Black bear hunting season opens Sept. 14 in St. Lawrence County.

In Northern New York, the early bear season runs from Sept. 14 to Oct. 18 in WMUs 5A, 5C, 5F, 5G, 5H, 5J, 6C, 6F, 6H, and 6J. Bowhunting season for bears also begins on Sept. 14, in the other Northern Zone units (WMUs 6A, 6G, 6K, and 6N).

Muzzleloader season then opens in all northern WMUs on Oct. 19, followed by the regular firearms season for bears on Oct. 26.

"New York's early bear hunting seasons are not only a great way to help us manage black bear populations across the state, early seasons also offer hunting and outdoor enthusiasts an excellent opportunity to enjoy late summer outings going afield," DEC Commissioner Basil Seggos said.

During the early season, bear hunters may use a bow (with appropriate bowhunting eligibility), crossbow, muzzleloader, handgun, shotgun, or rifle, where allowed.

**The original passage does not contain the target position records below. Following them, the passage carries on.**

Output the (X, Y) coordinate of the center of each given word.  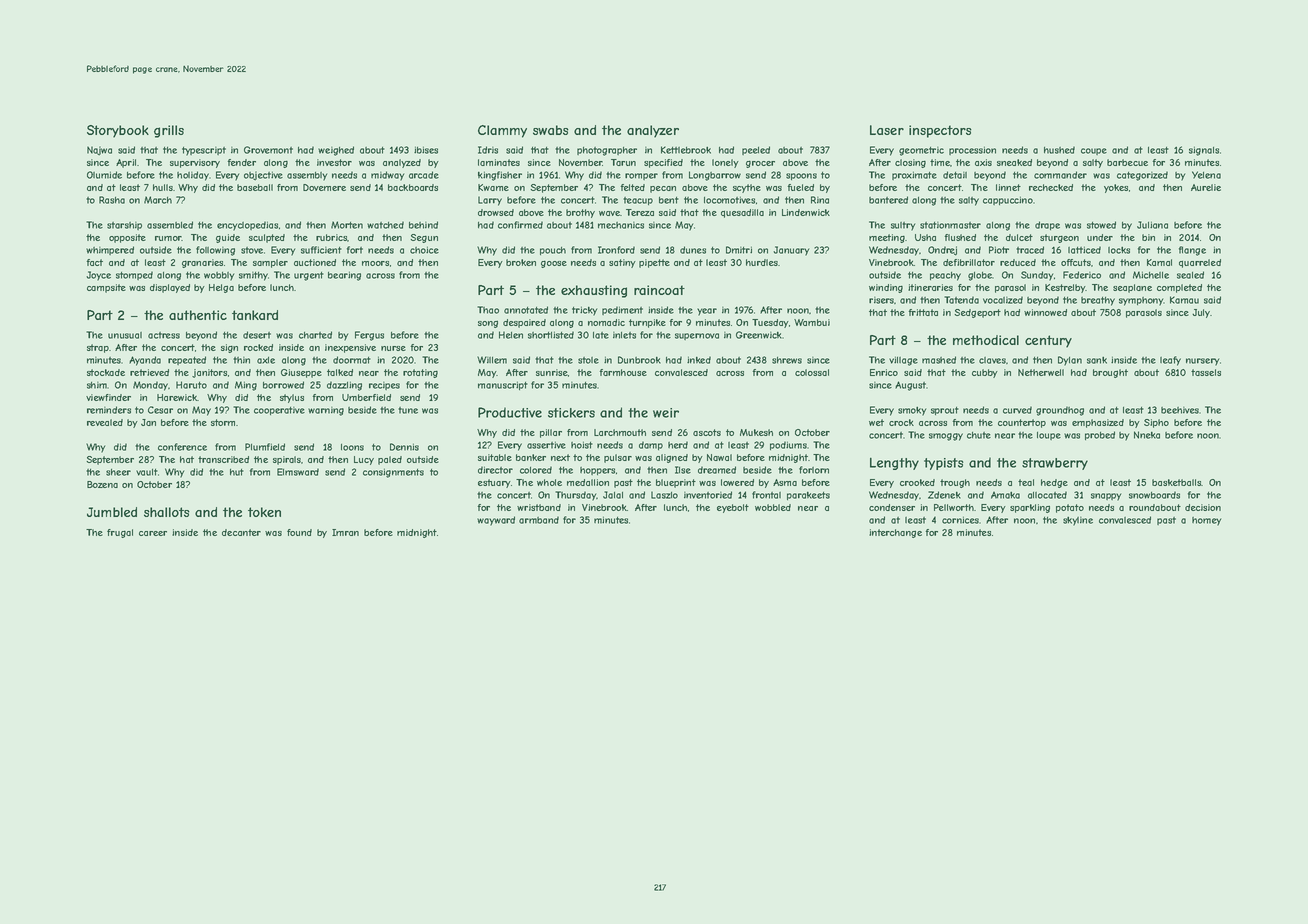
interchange (895, 533)
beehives (1180, 410)
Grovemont (268, 150)
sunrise (552, 372)
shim (97, 385)
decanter (241, 532)
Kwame (493, 187)
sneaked (1014, 162)
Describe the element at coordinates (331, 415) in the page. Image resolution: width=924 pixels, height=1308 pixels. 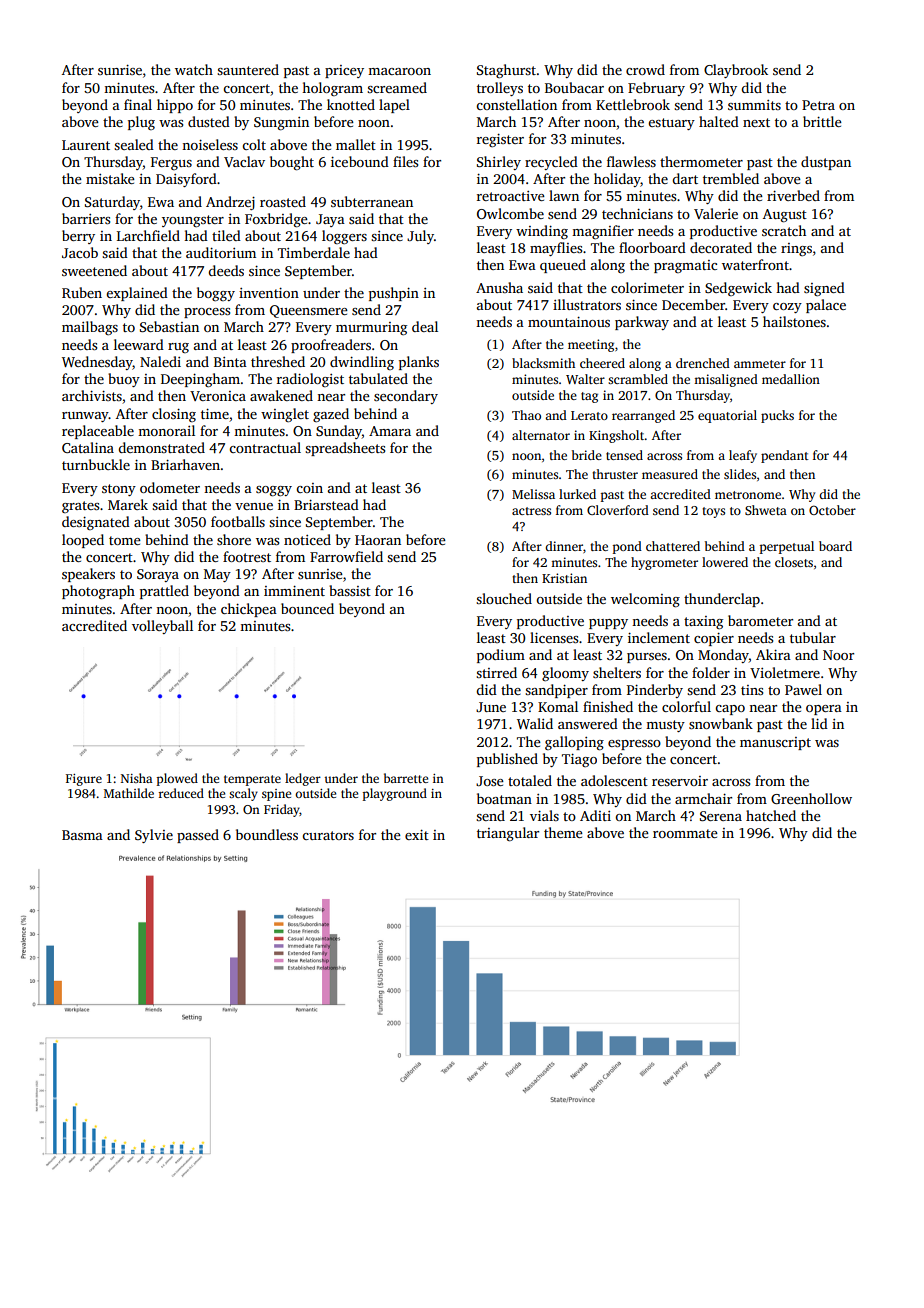
I see `gazed` at that location.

Because of the likelihood of warm weather, bear hunters should be prepared to skin and cool harvested bears as soon as possible to protect the quality of the meat.

Hunters may opt to skin and quarter the bear in the field, then pack out the meat in game bags to a waiting cooler of ice.

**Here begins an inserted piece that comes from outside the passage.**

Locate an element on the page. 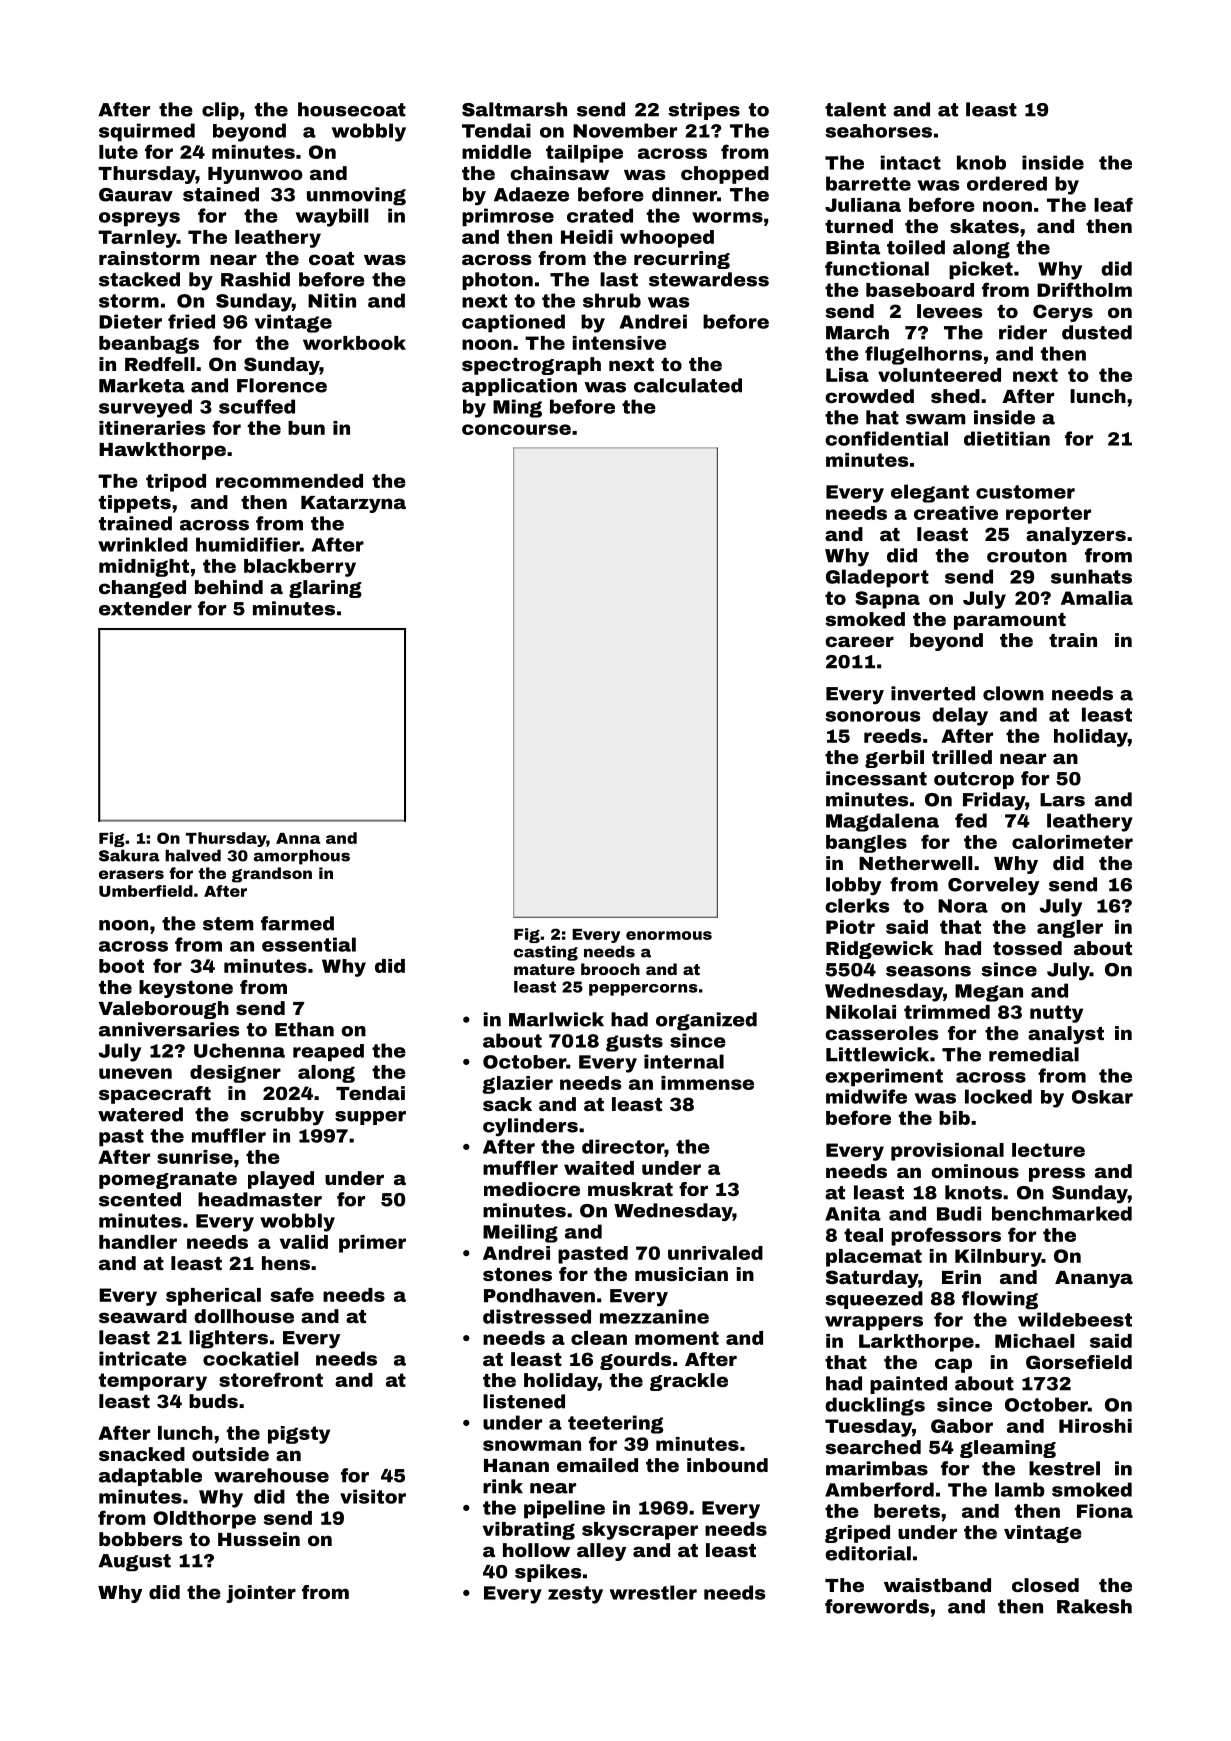 Image resolution: width=1231 pixels, height=1741 pixels. volunteered is located at coordinates (939, 375).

From roasts, stews, burger, and sausage to barbequed ribs, bear meat makes excellent table fare, DEC said. Hunters may also consider rendering bear fat into grease or lard, which is a great oil for cooking or baking and can be used to waterproof leather or to lubricate patches for muzzleloading.

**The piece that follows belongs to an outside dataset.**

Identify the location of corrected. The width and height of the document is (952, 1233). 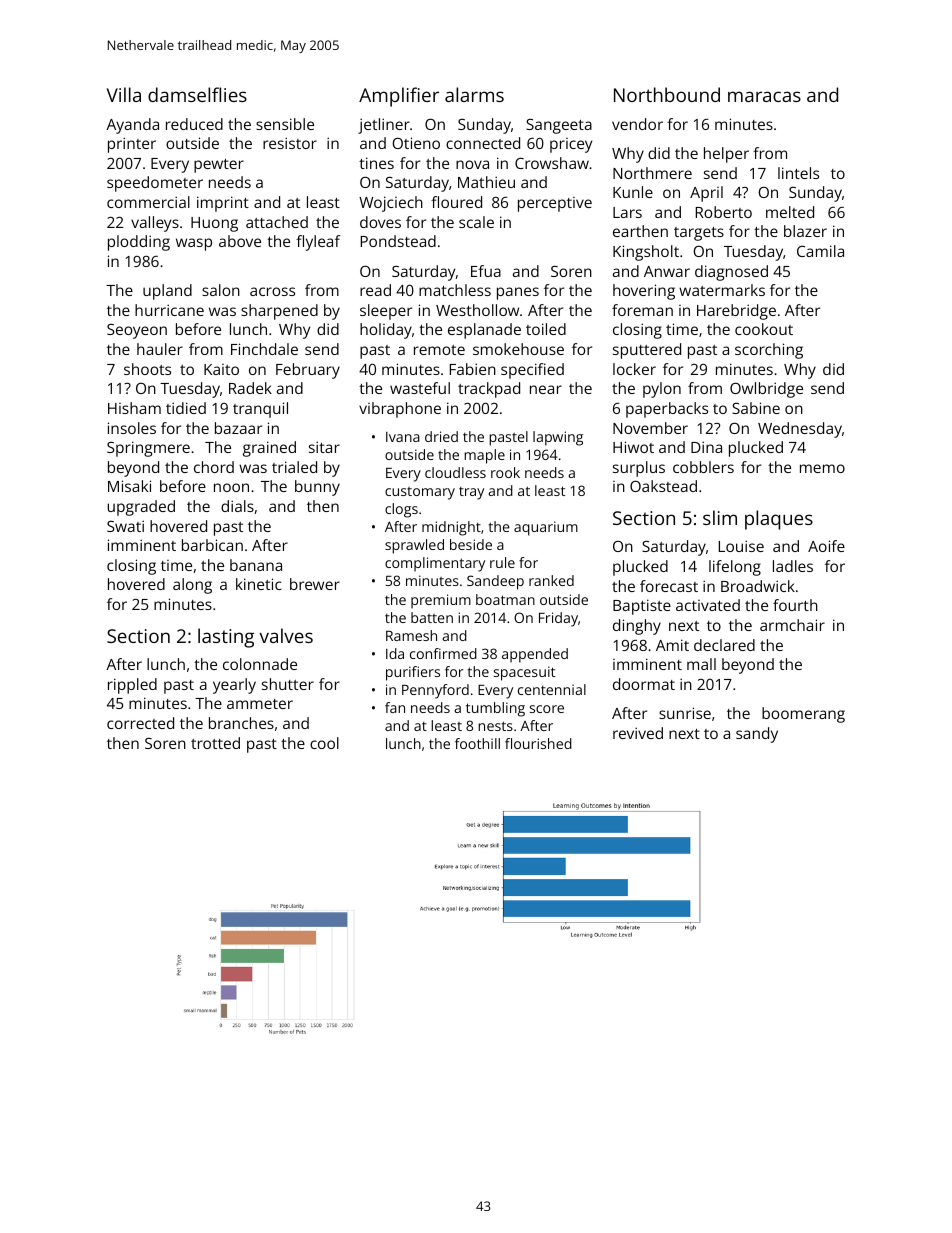
(140, 723).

The early bear hunting season is a critical tool for wildlife managers to control bear populations, according to DEC. Bears are feeding heavily this time of year, gorging on wild nuts, berries and apples and, frequently in corn fields, as well. Hunters can increase their odds of finding a bear by keying in on concentrated natural food sources.

Hunters are required to report their bear harvest within seven days, and DEC also encourages hunters to submit a premolar tooth and the scaled-dressed weights of the bears they harvest. DEC uses the tooth to determine the bear's age and weight to monitor physical condition. This data is important for DEC biologists to monitor bear population dynamics and trends. Hunters who report their harvest and submit a premolar tooth from the bear are eligible to receive a commemorative NYS Black Bear Management Cooperator Patch.